*** Material to process Section Begins ***

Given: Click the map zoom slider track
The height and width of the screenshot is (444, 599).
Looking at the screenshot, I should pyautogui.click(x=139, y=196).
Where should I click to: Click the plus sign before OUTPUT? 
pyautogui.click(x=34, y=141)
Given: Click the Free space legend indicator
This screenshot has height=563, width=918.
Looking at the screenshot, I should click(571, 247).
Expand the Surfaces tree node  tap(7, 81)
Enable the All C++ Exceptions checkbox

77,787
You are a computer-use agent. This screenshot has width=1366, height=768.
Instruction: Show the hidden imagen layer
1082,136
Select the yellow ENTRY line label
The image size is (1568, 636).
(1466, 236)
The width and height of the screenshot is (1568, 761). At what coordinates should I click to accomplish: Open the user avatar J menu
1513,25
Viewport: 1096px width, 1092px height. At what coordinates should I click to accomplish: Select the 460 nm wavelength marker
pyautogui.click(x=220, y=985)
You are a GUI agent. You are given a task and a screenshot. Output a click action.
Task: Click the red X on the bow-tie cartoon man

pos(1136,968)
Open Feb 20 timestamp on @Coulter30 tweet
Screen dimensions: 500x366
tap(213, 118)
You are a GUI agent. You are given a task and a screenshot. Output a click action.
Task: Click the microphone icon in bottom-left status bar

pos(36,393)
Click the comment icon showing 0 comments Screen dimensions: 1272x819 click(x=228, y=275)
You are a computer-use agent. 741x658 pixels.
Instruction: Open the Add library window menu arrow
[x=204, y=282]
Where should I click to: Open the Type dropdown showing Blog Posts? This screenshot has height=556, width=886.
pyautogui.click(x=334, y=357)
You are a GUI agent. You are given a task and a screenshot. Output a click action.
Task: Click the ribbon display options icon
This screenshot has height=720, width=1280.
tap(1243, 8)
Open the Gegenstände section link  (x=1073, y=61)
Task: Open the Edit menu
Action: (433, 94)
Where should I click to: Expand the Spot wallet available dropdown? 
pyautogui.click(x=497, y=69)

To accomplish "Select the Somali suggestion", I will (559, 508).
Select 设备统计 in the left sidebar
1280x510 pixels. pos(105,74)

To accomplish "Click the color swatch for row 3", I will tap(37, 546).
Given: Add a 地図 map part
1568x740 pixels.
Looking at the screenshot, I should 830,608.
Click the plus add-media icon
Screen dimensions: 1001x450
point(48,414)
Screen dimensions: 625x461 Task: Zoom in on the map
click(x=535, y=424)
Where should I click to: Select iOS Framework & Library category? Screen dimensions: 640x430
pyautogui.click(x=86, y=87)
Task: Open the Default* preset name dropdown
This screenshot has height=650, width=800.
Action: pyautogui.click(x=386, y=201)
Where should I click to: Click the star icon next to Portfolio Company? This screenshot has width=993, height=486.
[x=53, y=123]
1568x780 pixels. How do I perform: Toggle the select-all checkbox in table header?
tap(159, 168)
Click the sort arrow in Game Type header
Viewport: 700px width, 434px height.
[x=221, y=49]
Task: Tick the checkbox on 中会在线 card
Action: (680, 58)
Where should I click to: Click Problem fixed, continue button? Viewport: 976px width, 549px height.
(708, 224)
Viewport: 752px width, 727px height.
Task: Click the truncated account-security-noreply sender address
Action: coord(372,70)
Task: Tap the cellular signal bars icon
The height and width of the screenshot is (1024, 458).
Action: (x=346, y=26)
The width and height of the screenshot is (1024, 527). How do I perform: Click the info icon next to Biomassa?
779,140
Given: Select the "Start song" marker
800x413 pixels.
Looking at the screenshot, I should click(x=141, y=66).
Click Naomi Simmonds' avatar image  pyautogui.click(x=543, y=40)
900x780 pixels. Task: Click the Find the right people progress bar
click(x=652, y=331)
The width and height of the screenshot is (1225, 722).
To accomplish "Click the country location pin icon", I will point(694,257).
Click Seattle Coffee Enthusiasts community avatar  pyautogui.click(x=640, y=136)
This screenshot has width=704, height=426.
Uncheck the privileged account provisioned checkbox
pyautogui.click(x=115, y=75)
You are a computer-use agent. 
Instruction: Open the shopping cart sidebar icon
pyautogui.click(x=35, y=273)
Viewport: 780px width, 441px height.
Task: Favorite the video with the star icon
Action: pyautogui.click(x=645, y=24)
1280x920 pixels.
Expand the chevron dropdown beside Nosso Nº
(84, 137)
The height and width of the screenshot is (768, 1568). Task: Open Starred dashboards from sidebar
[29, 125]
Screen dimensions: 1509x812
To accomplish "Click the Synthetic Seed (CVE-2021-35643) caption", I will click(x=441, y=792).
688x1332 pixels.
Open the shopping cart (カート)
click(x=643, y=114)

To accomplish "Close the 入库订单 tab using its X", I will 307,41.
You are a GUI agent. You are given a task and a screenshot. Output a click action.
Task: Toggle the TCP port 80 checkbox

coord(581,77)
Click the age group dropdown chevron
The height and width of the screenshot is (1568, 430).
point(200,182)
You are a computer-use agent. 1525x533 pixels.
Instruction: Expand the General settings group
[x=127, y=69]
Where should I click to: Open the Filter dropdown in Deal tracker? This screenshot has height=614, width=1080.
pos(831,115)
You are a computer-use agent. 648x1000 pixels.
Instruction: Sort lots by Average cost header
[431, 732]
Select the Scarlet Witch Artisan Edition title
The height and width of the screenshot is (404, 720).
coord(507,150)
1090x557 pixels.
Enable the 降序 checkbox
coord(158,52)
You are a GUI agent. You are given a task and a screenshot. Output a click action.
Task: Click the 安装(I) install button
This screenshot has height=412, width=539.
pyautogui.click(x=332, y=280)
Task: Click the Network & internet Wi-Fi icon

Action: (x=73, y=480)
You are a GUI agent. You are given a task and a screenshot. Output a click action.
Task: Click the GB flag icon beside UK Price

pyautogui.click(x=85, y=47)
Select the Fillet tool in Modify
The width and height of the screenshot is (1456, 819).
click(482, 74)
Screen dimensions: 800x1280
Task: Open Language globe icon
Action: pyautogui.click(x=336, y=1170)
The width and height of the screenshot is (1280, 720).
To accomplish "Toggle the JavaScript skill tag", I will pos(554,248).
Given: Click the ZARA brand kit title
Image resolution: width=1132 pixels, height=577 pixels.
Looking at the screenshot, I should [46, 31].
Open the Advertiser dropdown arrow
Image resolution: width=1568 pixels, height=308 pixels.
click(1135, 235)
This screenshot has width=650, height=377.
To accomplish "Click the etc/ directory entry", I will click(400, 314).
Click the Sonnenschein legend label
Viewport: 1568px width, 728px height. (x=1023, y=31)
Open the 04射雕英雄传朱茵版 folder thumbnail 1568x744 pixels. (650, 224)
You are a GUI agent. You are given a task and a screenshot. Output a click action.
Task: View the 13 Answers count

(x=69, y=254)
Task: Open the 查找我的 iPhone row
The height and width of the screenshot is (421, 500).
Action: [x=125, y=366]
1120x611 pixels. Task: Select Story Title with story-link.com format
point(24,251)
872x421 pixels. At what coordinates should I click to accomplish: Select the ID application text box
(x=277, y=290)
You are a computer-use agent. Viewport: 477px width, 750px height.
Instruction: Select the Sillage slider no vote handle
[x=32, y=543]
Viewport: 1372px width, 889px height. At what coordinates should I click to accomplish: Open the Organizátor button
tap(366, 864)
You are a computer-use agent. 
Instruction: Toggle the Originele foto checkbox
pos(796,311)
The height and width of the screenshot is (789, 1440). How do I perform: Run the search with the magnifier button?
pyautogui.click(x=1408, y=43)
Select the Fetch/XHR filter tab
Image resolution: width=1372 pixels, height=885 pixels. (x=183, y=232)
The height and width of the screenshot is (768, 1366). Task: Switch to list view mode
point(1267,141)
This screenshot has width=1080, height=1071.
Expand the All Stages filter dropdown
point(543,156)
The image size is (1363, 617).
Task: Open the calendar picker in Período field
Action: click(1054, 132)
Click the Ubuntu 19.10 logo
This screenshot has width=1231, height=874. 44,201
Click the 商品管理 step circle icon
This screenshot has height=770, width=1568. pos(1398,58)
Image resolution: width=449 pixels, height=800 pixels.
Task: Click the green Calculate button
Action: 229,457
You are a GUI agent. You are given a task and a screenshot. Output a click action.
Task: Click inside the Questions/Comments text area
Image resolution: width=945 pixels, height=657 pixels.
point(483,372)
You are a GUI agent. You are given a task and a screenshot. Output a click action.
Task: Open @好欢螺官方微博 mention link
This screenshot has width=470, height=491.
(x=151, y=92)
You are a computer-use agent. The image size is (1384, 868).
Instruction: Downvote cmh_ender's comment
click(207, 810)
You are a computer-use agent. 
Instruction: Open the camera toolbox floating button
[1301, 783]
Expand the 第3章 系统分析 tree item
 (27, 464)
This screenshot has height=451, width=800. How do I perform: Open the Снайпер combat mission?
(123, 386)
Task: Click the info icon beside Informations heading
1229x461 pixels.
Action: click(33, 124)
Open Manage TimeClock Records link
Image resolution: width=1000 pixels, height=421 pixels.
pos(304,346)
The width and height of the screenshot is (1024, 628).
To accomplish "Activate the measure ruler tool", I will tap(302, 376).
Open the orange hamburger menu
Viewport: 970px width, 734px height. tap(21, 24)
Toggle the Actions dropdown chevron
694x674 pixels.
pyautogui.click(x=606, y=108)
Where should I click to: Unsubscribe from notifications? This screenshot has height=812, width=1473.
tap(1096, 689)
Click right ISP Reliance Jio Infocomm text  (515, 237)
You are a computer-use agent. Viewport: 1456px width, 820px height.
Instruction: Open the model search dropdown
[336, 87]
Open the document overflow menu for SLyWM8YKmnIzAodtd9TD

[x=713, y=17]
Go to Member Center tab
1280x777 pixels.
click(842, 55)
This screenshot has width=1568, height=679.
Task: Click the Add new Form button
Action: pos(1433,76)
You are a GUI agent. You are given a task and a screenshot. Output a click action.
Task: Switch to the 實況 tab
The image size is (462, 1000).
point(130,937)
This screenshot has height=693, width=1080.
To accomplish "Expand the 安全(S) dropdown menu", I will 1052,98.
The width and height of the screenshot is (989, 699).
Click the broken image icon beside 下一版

*** Material to process Section Ends ***

Return every line from the entries that holds the string "computer".

You are a computer-use agent. This screenshot has width=1366, height=768.
You are a computer-use agent. 741x658 pixels.
You are a computer-use agent. 
You are a computer-use agent. 1525x533 pixels.
You are a computer-use agent. 648x1000 pixels.
You are a computer-use agent. Viewport: 477px width, 750px height.
You are a computer-use agent. 
You are a computer-use agent. The image size is (1384, 868).
You are a computer-use agent. 
You are a computer-use agent. Viewport: 1456px width, 820px height.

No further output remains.